**Written problem:** Reproduce every line of the items from the line containing "Viewport: 332px width, 267px height." through the line containing "Image resolution: width=1107", both included and requests kept, and give only those lines. Adjust each coordinate in the answers by -88.

**Items:**
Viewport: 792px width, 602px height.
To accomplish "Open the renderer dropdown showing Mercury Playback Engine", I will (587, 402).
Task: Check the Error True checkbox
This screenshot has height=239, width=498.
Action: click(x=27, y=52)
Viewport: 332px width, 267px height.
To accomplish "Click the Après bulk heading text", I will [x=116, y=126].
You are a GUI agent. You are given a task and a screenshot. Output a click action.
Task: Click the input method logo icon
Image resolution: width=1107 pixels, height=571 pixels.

* * *

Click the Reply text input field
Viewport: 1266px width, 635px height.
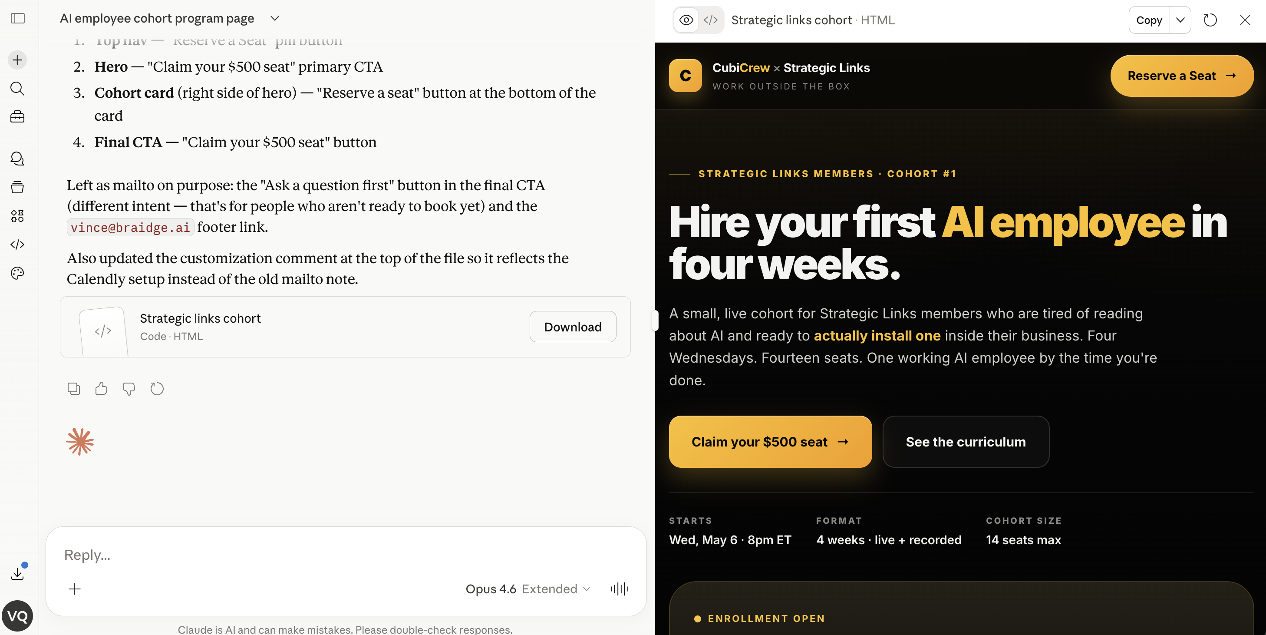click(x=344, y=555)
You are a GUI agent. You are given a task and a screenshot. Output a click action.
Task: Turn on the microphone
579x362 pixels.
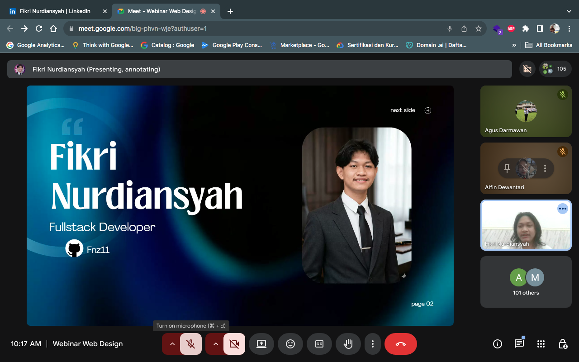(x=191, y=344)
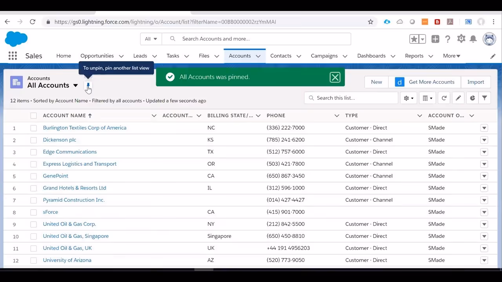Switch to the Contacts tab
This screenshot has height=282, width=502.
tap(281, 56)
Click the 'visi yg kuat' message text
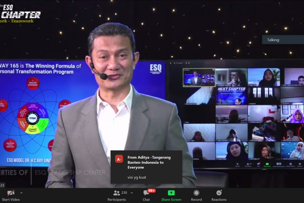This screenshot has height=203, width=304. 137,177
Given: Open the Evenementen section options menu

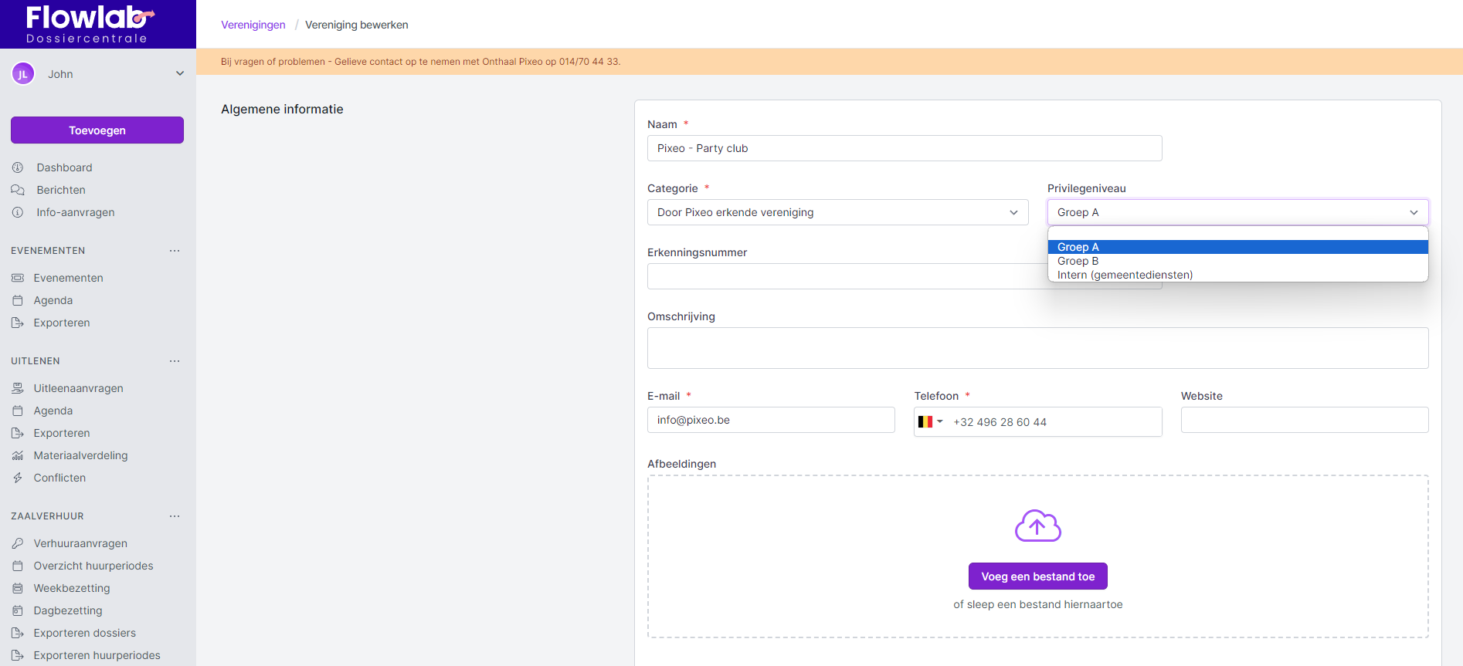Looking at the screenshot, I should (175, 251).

* * *

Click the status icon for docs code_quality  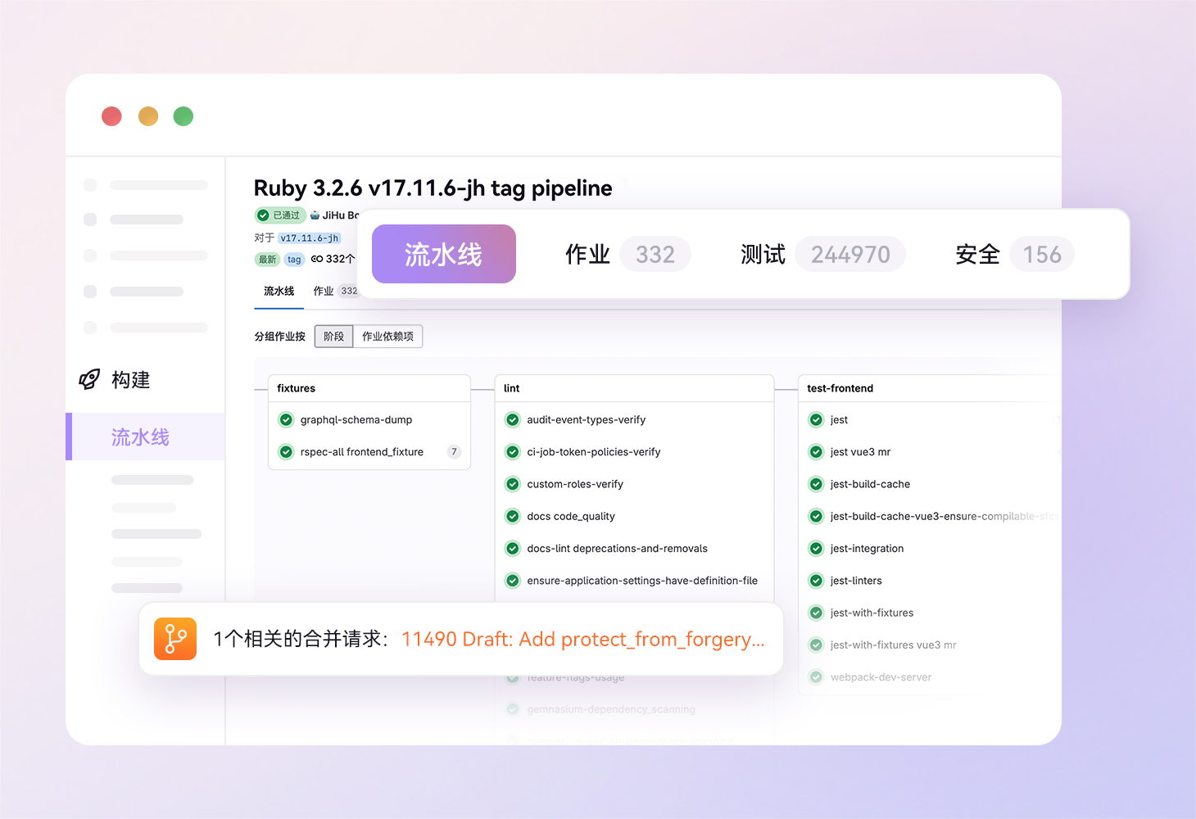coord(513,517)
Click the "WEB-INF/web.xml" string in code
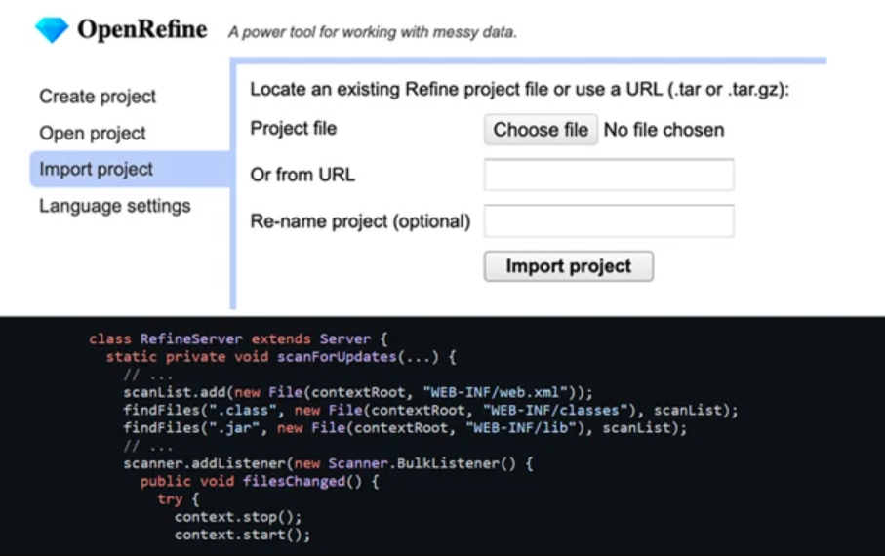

**Completed exercise:**
Viewport: 332px width, 267px height.
To accomplish "Click the Après bulk heading text", I will [x=28, y=38].
You are a GUI agent. You are given a task and a screenshot. Output a click action.
Task: Click the input method logo icon
Image resolution: width=1107 pixels, height=571 pixels.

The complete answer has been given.